The author did a great job of balancing the story – I wanted Joe caught, but not so soon or not so easily because I wanted an interesting tale. The violence is, for the most part, referred to instead of portrayed in grim detail. Though there is one scene where Joe suffers a significant injury that was graphic but since he’s the evil serial killer, I was fine with that.

Joe’s mom was excellently done. She’s into memorizing the grocery store ads and puzzles and she’s not a very good cook but thinks she is. In some eerie ways, she reminded me of my own mom. Not that I’m going to turn into a serial killer because of it or anything.

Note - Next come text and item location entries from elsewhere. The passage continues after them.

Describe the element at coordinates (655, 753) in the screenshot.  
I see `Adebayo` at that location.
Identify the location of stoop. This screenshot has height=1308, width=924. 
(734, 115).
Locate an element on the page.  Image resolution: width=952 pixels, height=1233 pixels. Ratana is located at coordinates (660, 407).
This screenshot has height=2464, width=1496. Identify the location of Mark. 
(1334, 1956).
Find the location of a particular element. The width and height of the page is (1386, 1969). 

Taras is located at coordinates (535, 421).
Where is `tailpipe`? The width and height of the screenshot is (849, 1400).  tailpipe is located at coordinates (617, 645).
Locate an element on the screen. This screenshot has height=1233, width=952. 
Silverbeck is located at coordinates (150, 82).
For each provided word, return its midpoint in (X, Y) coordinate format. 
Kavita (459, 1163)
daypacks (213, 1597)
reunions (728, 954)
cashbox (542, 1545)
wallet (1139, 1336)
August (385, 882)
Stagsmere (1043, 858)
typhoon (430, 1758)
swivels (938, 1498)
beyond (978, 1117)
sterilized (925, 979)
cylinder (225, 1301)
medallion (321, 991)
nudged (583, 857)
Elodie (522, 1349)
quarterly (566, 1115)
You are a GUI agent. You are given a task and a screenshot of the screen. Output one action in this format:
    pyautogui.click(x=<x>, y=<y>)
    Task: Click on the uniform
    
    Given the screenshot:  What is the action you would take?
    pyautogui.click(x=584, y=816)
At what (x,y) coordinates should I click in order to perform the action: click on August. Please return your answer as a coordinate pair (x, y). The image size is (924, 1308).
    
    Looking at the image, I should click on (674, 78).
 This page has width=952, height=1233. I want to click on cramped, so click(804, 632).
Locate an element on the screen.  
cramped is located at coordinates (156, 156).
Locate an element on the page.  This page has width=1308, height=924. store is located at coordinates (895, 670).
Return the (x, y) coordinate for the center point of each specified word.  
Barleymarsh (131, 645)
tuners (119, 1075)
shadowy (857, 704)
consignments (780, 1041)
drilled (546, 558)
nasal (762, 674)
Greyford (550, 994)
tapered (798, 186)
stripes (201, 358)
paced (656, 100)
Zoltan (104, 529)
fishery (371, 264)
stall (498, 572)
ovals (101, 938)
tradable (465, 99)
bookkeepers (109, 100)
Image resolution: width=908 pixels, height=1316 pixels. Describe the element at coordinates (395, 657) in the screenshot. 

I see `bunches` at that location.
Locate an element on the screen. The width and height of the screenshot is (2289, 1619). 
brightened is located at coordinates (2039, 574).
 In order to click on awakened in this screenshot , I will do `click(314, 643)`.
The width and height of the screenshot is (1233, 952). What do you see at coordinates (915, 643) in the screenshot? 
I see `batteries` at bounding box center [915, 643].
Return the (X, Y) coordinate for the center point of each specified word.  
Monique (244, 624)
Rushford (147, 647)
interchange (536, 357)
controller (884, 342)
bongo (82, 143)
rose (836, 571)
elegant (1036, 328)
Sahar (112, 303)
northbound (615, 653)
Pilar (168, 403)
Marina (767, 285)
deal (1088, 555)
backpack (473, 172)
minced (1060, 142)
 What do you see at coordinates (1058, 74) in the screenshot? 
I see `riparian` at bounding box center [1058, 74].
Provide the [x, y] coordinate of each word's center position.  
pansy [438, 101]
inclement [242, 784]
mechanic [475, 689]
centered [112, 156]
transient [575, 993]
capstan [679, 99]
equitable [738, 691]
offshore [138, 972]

Then there’s Sally, a maintenance worker at the police precinct. She had a brother who passed away and Sally becomes a bit fixated on Joe, wanting to help him. She plays a key role later on in the book that I won’t spoil, but her character went from being pretty mellow boring to rather interesting. She’s got her own hang ups and parental issues.

One of the things I really enjoyed about this book is that I kept questioning whether or not Joe was mildly retarded (and he just didn’t accept that) or if he was really delusional about some things. He’s obviously a planner and can blend in when he decides to do so. I liked that I kept questioning his IQ throughout the book. Over all, it was pretty thrilling to watch a serial killer go on the hunt for another killer, working outside legal limits.

Narration: Paul Ansdell was, once again, a good fit for the main character. He had a variety of British accents, making it easy to keep the characters straight. His female voices were believable and I especially liked his eerie crazy voice for Melissa. He did a great job switching between regular Joe and retarded Joe.